British motorcycle racer

Derek Chatterton (Born 31 January 1945) is a British former professional motorcycle road racer.

==Motorcycle racing career==
Born in Lincolnshire, England, Chatterton's motorcycle road racing career spanned thirty years, beginning in 1961 at the age of 16. His first race was at Cadwell Park in Lincolnshire on a 1949 250 cc Velocette, early promise that year didn't initially translate to good results until Mallory Park at the end of the season where Chatterton, riding an NSU Sportmax, finished third in the Junior race collecting 'Rider of the Meeting' in the process. In 1967, riding a Ducati framed Yamaha TD1, he won the British 250cc National championship. Chatterton also won the 1970 British 350cc National championship. In 1974, Chatterton scored an impressive 500cc class victory over multi-time world champion Giacomo Agostini at Cadwell Park.

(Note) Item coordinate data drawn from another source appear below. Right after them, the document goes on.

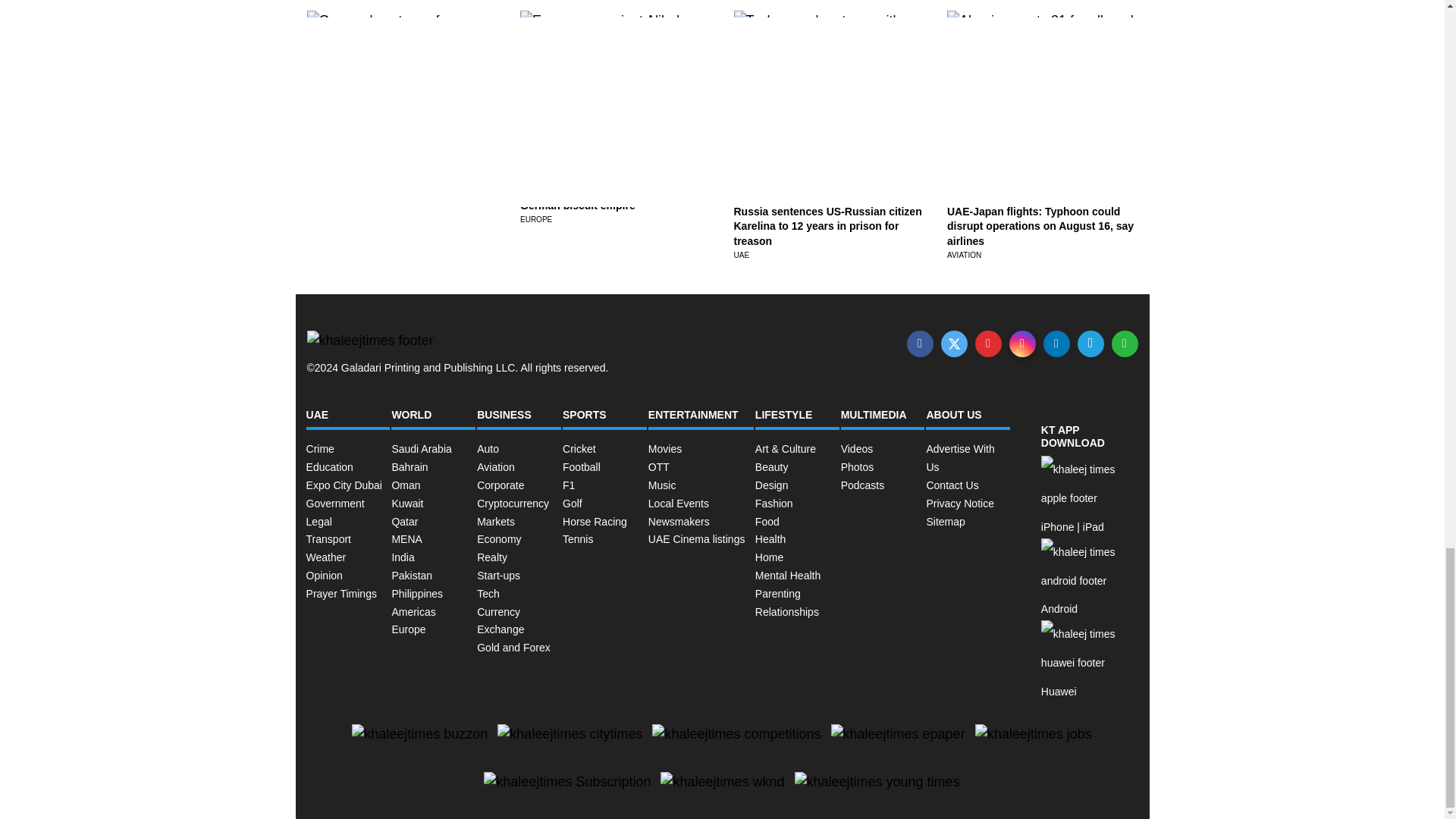
E-commerce giant Alibaba misses Q1 revenue estimates (614, 72)
More Nazi forced labour found at German biscuit empire (602, 198)
Algeria arrests 21 for alleged arms trafficking (1034, 72)
Techysquad partners with Spotware in exclusive collaboration (824, 93)
8 earthquakes hit Syria in 24 hours  (393, 191)
Given the description of an element on the screen output the (x, y) to click on. 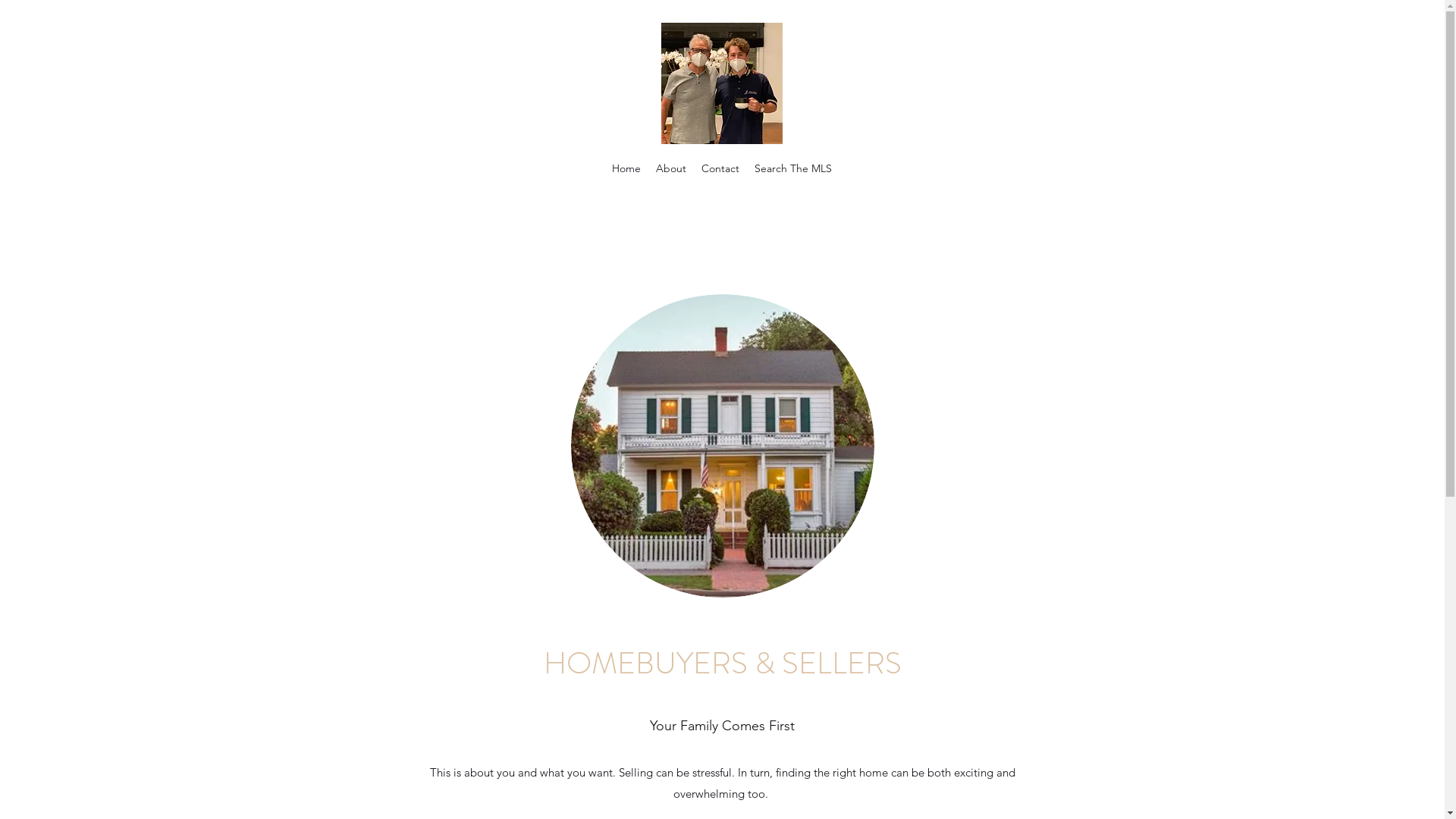
Search The MLS Element type: text (792, 168)
Contact Element type: text (719, 168)
Home Element type: text (626, 168)
About Element type: text (670, 168)
Given the description of an element on the screen output the (x, y) to click on. 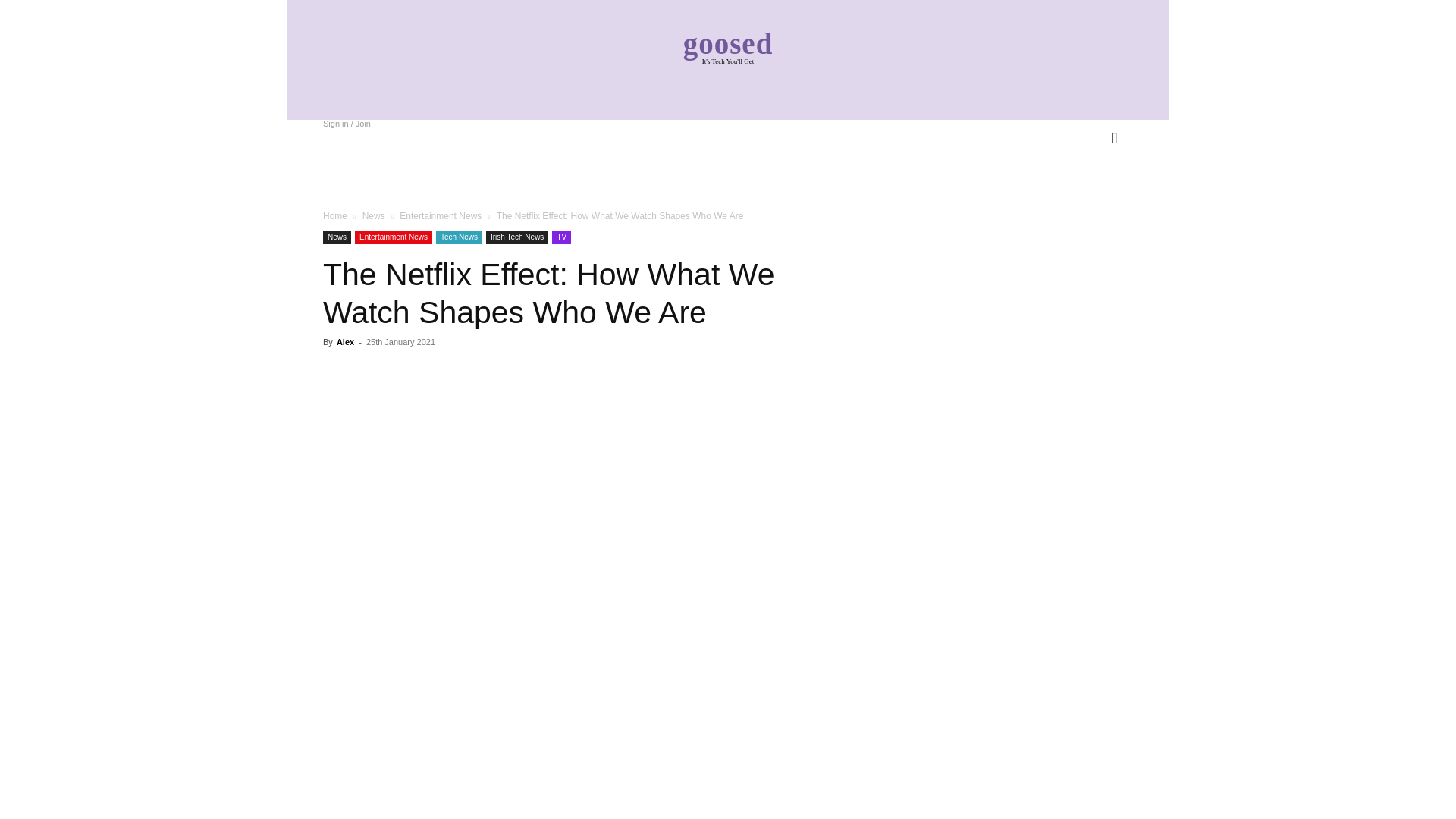
Goosed.ie (727, 46)
Given the description of an element on the screen output the (x, y) to click on. 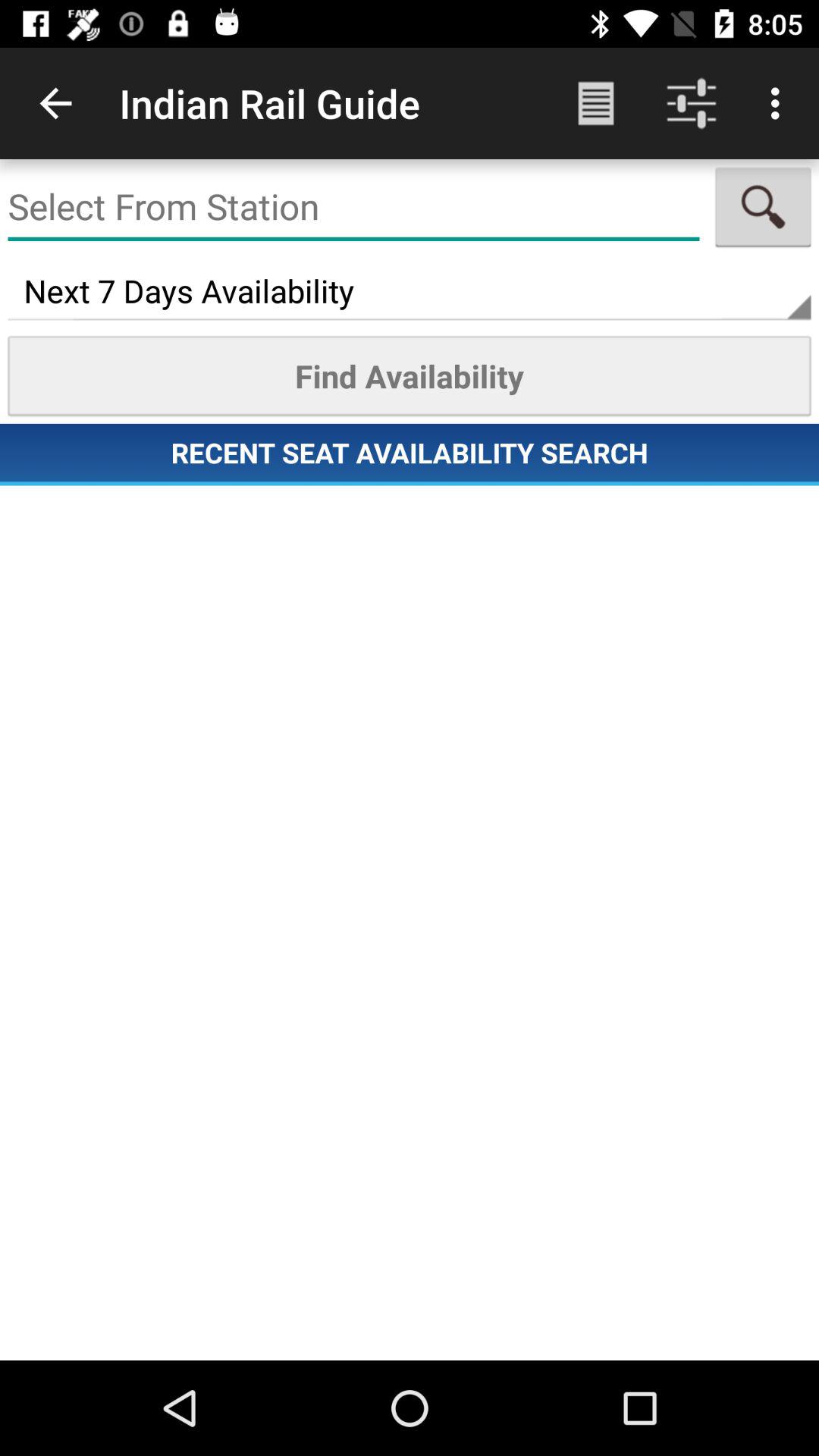
search station (353, 206)
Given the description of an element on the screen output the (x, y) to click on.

Chatterton also competed in Grand Prix motorcycle racing. His best season was in 1975 when he finished the year in 15th place in the 250cc world championship. At the 1977 500cc British Grand Prix, Chatterton finished in seventh place on a Suzuki RG500. He was also a two-time winner of the North West 200 road race in Northern Ireland, winning the 250cc event in 1971 and 1975 on a Yamaha. Chatterton was a regular Isle of Man TT competitor from 1968 until 1991, his best result was a second-place finish in the 1975 Lightweight 250cc race on a Chat Yamaha. During practice for the 1991 Isle of Man TT races, he suffered a high speed crash on a Honda RS250 at Ballaspur which resulted in multiple injuries which ended his racing career.

==Later career==
Chatterton is still involved in the motorcycle industry however, running his long-standing motorcycle business Chatterton Motors and is still active in historic motorsport events such as; the 1998 Dutch TT Centennial meeting at Assen, the 60th anniversary Scarborough meeting at Olivers Mount, the 2014 Cadwell Park 80th anniversary meeting and at the Donington Park Classic Motorcycle Festival where he paraded a Yamaha TZ 350cc racebike.